**** Given records ****

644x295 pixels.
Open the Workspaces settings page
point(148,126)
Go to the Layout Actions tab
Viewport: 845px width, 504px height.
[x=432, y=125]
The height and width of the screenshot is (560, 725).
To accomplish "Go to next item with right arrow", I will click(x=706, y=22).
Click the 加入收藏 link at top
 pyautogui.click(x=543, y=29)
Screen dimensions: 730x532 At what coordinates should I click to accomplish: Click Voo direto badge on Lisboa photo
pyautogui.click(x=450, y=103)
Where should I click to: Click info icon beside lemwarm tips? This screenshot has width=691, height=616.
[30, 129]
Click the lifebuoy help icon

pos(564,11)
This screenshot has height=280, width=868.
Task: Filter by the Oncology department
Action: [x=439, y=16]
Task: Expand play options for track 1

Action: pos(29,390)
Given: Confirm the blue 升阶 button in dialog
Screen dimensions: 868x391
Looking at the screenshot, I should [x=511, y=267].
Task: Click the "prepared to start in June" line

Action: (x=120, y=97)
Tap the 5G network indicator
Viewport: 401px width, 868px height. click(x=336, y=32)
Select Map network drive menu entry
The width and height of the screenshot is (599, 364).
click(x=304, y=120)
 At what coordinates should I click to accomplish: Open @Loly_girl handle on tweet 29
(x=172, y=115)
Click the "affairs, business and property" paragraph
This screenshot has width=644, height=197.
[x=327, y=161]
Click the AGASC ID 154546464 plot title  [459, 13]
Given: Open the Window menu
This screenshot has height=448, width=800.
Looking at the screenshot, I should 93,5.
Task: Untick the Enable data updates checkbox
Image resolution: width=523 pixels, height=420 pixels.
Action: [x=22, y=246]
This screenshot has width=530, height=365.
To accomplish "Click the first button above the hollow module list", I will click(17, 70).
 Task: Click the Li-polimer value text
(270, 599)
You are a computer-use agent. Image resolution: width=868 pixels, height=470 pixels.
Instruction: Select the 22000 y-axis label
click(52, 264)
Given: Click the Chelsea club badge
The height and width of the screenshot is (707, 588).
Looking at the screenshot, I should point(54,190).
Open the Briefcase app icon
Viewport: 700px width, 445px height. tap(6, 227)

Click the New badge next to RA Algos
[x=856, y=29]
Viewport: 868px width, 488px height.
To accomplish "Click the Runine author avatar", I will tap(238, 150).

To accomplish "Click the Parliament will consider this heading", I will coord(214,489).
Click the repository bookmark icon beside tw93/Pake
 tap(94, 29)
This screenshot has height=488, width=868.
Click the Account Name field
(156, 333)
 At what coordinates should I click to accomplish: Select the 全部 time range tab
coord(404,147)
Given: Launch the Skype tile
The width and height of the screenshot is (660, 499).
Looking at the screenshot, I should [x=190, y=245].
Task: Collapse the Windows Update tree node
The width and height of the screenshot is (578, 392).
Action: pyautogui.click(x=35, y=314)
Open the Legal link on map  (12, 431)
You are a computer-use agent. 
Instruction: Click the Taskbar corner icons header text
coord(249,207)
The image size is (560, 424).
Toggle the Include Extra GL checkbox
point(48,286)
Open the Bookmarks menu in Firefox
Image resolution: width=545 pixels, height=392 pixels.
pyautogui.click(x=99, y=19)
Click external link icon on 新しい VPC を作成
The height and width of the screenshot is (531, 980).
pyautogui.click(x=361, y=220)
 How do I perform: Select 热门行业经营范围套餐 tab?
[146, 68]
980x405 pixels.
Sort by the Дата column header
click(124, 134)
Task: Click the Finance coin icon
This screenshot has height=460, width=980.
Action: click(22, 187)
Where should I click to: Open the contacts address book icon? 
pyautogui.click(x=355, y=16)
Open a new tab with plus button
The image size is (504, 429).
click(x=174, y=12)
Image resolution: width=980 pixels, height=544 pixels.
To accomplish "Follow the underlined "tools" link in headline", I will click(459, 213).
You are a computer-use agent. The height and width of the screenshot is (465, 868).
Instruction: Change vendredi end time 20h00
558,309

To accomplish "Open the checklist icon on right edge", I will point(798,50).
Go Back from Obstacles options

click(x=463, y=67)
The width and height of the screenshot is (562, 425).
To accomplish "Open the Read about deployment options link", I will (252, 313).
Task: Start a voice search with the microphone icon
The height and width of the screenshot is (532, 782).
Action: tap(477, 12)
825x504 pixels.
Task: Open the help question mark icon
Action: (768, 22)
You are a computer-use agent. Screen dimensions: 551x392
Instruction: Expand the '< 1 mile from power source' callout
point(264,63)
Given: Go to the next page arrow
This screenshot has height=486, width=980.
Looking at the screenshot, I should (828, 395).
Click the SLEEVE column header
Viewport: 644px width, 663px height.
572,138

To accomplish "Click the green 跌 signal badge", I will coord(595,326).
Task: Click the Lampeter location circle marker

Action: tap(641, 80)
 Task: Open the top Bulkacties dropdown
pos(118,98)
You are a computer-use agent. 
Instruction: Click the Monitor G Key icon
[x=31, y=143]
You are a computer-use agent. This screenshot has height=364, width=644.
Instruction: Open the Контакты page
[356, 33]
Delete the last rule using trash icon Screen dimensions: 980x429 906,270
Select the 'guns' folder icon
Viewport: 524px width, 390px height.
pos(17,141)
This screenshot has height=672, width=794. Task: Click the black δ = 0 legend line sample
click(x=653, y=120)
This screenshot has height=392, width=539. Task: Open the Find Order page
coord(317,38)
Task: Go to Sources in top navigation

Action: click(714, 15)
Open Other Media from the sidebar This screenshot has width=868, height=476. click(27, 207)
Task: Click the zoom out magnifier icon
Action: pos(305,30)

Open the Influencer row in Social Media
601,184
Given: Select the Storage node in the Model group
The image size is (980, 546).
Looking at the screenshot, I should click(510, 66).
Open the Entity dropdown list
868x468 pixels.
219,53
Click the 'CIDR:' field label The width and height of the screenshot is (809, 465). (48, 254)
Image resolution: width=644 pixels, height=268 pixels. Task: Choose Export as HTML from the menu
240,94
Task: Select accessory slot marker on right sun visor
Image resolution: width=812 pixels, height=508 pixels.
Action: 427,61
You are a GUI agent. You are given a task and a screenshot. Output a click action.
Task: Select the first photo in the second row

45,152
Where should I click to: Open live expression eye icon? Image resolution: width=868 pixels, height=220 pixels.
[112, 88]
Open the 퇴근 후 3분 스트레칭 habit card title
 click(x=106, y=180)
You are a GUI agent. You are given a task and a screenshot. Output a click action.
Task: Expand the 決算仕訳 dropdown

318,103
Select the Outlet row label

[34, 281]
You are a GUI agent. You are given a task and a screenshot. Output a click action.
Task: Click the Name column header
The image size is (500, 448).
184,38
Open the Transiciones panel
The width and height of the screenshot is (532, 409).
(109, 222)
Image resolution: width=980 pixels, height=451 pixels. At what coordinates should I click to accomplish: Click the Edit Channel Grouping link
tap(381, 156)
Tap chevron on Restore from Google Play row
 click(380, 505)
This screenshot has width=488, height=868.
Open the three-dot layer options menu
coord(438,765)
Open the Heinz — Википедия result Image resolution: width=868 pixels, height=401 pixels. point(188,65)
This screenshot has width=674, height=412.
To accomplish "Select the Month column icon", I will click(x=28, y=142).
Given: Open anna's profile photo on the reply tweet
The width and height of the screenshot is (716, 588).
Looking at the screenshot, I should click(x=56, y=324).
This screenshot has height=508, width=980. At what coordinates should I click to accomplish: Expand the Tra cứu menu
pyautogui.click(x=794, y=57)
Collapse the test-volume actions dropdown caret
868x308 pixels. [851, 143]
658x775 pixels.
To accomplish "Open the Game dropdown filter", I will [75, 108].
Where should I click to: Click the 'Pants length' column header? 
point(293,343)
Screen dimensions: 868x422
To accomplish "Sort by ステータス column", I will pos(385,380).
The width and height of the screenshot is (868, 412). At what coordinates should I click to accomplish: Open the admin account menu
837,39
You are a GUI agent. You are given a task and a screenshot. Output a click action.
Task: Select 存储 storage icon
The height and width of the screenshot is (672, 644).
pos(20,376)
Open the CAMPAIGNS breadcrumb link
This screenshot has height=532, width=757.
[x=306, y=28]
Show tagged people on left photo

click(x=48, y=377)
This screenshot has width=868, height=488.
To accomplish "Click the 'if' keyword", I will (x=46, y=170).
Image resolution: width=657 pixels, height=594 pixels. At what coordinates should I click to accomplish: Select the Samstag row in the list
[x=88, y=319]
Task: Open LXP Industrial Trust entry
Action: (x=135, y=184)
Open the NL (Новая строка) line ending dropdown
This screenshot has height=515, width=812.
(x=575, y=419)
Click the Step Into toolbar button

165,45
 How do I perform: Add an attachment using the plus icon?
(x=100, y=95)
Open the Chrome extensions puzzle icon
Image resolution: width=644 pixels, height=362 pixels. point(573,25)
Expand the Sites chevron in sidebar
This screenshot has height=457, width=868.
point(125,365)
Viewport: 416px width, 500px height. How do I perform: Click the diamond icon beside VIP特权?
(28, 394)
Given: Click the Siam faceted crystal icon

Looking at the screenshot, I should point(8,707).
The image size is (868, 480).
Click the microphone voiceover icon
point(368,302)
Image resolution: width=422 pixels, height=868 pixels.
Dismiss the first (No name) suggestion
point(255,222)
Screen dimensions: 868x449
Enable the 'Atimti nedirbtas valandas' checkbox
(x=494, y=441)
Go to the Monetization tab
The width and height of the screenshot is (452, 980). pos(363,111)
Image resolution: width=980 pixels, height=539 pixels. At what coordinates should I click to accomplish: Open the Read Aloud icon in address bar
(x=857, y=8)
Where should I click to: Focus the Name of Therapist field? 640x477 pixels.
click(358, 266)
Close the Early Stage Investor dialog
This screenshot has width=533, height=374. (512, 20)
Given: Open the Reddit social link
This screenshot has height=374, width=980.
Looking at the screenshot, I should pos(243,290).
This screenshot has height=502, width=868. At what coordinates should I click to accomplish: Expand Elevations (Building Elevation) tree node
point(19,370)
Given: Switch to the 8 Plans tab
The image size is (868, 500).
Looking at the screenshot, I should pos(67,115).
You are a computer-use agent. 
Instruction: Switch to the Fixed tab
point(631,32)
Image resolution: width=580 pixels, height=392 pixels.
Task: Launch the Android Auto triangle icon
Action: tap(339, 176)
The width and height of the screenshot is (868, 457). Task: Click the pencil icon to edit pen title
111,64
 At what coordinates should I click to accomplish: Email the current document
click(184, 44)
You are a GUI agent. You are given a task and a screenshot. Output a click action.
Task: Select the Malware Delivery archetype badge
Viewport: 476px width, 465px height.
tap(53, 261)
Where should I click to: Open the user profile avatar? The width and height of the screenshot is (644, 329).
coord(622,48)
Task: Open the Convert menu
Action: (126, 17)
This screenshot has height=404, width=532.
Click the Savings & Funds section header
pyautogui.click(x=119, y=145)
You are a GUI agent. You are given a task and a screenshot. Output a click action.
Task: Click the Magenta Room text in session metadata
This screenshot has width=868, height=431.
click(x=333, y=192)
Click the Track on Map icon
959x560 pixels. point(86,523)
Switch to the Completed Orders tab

****

Filter the lines above, keeping and copying those that contain "computer".

Solution to the exercise:
You are a computer-use agent. Image resolution: width=868 pixels, height=470 pixels.
You are a computer-use agent. 
You are a computer-use agent. The height and width of the screenshot is (465, 868).
You are a computer-use agent. Screen dimensions: 551x392
You are a computer-use agent. 
You are a computer-use agent. This screenshot has height=364, width=644.
You are a computer-use agent. 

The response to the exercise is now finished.